Martes, febrero 21st, 2012 | Author:

Desmontar: observa detenidamente las uniones para ver de qué tipo son y si se han reforzado con tornillos o clavos (que tendrás que retirar). El tablero, fijado por cuñas de madera triangulares, será muy fácil de quitar cuando se hayan retirado las cuñas. Las juntas se limpian con una lima y un raspador para que la cola nueva agarre bien. Después, tras untar generosamente con cola cada espiga y su correspondiente mortaja, los laterales de la mesa se montan cada uno por su lado. Los dos grandes travesanos se colocan posteriormente para reconstituir la estructura general.

Lunes, febrero 20th, 2012 | Author:

La cola animal, que se trabajaba en caliente mezclada con agua, era el adhesivo más empleado antiguamente en la construcción de muebles; hoy día ha sido sustituida por las colas de PVC, de contacto o de dos componentes, que resultan mucho más cómodas y eficaces. Para eliminar los restos, lo mejor es inyectar en las juntas alcohol desnaturalizado con la ayuda de una jeringuilla. Deja que el alcohol haga efecto y ve moviendo la pieza con cuidado. Inyecta más alcohol si es necesario hasta conseguir desensamblar las partes; retira todos los restos de adhesivo de la junta antes de volver a pegar la unión.

Domingo, febrero 19th, 2012 | Author:

Restaurar una mesa: esta bonita mesa de patas torneadas, al más puro estilo Luis XV, fue construida en la segunda mitad del siglo XIX. Además de presentar marcas evidentes en el tablero, muestra claras señas de haber sido intervenida en al menos una ocasión: el lijado al que fue sometida hizo que desapareciera parte del chapado de la encimera. Las patas, por su parte, estaban completamente despegadas, pero ninguna junta estaba dañada; bastó con desmontarlas y volver a pegarlas para que recobren la solidez de antaño. En cuanto al barniz, estaba muy deteriorado; al eliminarlo pudimos comprobar que la madera de la estructura era haya maciza, y el chapado, nogal claro.

Domingo, febrero 12th, 2012 | Author:

El armazón que albergará las cajas está construido con DM de 16 mm.
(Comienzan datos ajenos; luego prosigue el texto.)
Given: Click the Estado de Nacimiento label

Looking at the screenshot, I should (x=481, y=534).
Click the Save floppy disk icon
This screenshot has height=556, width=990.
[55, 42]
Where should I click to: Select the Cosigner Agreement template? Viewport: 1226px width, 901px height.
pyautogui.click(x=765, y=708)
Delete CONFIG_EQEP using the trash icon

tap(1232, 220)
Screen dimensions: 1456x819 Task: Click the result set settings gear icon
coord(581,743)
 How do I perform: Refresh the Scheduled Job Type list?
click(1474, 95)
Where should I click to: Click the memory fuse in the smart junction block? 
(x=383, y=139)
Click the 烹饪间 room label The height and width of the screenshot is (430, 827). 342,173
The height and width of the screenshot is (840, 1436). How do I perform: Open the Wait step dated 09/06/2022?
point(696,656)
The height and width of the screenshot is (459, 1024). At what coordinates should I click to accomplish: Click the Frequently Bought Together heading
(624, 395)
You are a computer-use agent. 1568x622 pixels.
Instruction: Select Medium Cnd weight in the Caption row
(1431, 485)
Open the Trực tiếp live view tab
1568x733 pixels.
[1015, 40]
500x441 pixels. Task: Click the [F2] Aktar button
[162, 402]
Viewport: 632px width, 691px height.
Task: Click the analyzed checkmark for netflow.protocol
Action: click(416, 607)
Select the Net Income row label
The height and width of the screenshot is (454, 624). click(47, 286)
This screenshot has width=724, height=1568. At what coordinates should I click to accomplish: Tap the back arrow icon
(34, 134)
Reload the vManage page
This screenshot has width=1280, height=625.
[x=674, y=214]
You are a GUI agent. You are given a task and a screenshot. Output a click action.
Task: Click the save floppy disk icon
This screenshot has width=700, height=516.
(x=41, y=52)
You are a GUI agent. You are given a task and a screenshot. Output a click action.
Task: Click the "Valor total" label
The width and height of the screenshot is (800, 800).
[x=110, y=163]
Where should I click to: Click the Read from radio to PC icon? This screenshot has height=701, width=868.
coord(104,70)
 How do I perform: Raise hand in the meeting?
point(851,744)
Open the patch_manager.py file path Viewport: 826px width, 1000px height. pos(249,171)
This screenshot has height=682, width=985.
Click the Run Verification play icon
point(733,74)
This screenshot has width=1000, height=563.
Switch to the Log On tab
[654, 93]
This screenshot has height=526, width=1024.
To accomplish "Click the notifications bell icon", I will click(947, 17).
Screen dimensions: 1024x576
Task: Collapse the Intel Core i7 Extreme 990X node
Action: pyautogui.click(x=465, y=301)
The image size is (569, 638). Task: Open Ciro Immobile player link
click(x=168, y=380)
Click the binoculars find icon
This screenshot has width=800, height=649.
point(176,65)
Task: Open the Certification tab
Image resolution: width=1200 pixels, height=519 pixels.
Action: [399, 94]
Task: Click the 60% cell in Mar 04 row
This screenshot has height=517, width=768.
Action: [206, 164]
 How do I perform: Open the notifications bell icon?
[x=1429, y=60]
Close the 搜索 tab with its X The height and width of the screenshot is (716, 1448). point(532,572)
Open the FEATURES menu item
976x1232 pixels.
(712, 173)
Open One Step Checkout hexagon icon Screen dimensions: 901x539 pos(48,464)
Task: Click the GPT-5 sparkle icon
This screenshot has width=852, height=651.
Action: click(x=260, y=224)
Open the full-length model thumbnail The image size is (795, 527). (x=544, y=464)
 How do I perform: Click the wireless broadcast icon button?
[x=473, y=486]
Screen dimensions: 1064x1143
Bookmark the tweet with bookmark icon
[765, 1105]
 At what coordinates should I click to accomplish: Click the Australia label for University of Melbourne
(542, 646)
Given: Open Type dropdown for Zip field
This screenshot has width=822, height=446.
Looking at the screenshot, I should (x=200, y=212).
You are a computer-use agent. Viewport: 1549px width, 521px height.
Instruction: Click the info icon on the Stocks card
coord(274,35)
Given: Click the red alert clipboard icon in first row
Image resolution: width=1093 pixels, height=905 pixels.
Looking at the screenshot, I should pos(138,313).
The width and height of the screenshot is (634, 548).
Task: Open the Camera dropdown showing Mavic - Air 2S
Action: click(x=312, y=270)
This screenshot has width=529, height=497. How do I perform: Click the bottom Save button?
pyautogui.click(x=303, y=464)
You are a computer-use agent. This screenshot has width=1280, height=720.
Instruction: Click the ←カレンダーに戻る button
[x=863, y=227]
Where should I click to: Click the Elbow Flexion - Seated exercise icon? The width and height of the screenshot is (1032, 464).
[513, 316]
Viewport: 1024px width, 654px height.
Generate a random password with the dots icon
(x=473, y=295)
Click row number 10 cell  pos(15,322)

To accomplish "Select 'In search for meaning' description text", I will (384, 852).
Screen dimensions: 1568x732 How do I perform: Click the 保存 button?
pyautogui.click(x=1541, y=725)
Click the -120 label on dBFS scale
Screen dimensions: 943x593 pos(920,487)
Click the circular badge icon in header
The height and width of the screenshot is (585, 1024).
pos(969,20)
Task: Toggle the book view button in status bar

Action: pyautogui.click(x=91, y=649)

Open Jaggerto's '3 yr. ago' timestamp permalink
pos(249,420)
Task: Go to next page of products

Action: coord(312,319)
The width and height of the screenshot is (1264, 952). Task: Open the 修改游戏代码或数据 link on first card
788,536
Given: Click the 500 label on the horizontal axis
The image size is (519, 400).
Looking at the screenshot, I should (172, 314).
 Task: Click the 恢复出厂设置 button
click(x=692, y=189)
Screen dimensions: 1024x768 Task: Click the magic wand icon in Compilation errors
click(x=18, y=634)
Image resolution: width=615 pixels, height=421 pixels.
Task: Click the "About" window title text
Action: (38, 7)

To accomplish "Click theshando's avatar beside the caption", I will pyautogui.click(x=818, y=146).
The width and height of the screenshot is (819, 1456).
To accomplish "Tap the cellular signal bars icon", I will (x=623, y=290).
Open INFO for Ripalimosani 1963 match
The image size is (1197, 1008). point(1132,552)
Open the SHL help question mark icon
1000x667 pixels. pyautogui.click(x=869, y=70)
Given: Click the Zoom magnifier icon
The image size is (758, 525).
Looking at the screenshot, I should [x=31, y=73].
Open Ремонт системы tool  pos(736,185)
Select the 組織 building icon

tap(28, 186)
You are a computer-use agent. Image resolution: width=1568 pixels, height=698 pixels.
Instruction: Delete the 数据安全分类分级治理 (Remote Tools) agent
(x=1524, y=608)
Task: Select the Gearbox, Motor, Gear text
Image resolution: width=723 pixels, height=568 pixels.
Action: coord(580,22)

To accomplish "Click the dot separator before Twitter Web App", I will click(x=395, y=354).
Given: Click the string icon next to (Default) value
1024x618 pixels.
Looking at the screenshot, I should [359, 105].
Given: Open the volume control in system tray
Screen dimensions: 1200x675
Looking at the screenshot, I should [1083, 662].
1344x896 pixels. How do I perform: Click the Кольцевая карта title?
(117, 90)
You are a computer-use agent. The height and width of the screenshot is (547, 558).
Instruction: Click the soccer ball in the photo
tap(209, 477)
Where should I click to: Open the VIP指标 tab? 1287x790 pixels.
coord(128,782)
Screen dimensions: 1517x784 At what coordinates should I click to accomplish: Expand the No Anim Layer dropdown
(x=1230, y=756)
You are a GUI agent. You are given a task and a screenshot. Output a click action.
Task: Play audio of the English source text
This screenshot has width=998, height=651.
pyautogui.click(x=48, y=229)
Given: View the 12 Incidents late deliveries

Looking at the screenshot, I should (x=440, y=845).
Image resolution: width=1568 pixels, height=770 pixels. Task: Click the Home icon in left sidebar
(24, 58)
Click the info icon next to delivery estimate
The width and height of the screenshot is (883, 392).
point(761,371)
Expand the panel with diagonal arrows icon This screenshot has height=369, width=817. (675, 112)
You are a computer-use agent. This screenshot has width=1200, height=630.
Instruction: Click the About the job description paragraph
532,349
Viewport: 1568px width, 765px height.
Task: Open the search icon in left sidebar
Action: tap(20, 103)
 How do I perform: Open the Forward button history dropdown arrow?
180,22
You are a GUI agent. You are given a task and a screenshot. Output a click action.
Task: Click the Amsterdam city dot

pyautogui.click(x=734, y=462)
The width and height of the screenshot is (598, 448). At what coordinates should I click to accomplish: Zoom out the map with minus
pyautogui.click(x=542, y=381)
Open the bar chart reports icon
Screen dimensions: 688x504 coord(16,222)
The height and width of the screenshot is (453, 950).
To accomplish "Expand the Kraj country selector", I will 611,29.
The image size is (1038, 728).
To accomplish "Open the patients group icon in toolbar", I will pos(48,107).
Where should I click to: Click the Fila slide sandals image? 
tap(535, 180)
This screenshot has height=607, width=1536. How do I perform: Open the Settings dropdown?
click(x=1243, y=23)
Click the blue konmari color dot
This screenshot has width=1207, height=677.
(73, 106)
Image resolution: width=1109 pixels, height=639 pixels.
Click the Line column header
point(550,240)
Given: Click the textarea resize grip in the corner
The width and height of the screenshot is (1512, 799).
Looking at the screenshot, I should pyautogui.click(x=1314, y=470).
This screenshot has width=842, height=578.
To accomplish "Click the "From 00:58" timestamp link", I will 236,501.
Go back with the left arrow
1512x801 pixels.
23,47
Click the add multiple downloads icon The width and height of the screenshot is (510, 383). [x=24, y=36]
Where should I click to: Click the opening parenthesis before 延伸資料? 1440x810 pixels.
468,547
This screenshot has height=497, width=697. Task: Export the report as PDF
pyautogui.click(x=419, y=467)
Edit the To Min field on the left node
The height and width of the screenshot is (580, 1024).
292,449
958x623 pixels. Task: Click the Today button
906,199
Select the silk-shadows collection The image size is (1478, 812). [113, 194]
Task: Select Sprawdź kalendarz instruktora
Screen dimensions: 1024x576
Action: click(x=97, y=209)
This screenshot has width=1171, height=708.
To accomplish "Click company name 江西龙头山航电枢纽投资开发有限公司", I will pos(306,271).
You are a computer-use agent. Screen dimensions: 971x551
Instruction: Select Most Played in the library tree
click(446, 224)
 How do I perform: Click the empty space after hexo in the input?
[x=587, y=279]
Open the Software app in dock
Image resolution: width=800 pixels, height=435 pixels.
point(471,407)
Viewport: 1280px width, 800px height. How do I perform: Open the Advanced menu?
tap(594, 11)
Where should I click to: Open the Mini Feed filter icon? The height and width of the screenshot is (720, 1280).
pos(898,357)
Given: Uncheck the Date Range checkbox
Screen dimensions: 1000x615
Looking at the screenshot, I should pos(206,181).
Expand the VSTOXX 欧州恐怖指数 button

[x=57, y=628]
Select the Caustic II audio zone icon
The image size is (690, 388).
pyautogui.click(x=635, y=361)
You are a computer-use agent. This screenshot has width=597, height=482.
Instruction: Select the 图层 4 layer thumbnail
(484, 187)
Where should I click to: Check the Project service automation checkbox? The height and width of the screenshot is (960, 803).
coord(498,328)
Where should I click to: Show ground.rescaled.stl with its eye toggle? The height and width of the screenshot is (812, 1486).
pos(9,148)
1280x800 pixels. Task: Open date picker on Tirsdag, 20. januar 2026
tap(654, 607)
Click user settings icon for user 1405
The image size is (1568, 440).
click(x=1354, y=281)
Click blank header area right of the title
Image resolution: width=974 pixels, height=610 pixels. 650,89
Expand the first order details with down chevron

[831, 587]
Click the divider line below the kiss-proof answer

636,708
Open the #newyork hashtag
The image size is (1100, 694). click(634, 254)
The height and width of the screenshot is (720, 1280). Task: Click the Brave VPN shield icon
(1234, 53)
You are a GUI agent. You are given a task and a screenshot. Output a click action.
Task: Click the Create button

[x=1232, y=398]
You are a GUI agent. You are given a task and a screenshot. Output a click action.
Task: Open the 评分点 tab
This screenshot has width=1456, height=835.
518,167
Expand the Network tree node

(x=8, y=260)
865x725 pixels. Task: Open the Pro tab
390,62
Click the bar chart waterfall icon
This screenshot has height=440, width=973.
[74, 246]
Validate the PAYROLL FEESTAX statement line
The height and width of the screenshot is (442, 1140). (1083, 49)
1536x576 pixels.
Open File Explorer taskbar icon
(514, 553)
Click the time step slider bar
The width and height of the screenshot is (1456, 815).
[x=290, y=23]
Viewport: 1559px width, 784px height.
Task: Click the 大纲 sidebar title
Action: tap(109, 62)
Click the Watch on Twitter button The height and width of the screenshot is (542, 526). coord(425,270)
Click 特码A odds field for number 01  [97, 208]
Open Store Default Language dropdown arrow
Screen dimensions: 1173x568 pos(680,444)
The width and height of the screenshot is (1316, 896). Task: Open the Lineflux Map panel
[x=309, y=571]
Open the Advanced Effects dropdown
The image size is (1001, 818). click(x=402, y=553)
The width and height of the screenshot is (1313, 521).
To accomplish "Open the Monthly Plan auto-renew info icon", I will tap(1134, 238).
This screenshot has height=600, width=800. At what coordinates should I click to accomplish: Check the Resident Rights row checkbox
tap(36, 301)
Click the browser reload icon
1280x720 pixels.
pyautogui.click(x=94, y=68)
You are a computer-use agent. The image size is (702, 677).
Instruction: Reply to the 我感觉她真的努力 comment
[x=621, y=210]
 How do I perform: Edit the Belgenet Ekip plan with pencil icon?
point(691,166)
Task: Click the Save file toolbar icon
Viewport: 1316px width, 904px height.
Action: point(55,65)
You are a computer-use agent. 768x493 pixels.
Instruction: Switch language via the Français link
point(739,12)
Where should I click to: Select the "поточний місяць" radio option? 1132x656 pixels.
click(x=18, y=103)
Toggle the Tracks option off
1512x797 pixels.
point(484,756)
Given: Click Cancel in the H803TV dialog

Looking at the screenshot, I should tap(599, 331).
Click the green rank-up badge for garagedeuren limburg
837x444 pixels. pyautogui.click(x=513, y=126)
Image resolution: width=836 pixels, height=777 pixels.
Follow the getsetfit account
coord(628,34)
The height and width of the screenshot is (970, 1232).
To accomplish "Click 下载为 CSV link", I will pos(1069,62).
Es un mueble muy sencillo, que consta de un armazón básico con baldas donde se apoyarán y alojarán las cajas de cartón. En la carpintería nos han cortado a la medida las piezas: laterales, bases y baldas. Para el montaje, ayúdate de un sargento para sujetar el lateral a la base. Practica un orificio con una broca para madera del mismo calibre que los tornillos. Perfora por completo en el lateral, pero no en la base sobre la que irá atornillado. Pasa el tornillo hasta el fondo. Éste debe quedar embutido en la madera.

Si es necesario, practica un pequeño avellanado para que la cabeza del tornillo no sobresalga. Monta así ambos laterales a las bases inferior y superior. Coloca las baldas en el interior del módulo. La altura de las cajas que vas a utilizar te servirán para decidir la distancia que debe haber entre baldas. Marca con un lápiz unas líneas a escuadra para que las baldas queden rectas. Atornilla las baldas pasando los tornillos desde el exterior del lateral. Aquí también debes hacer primero los orificios y después atornillar las piezas unas a otras, dejando el tornillo totalemente embutido en la madera.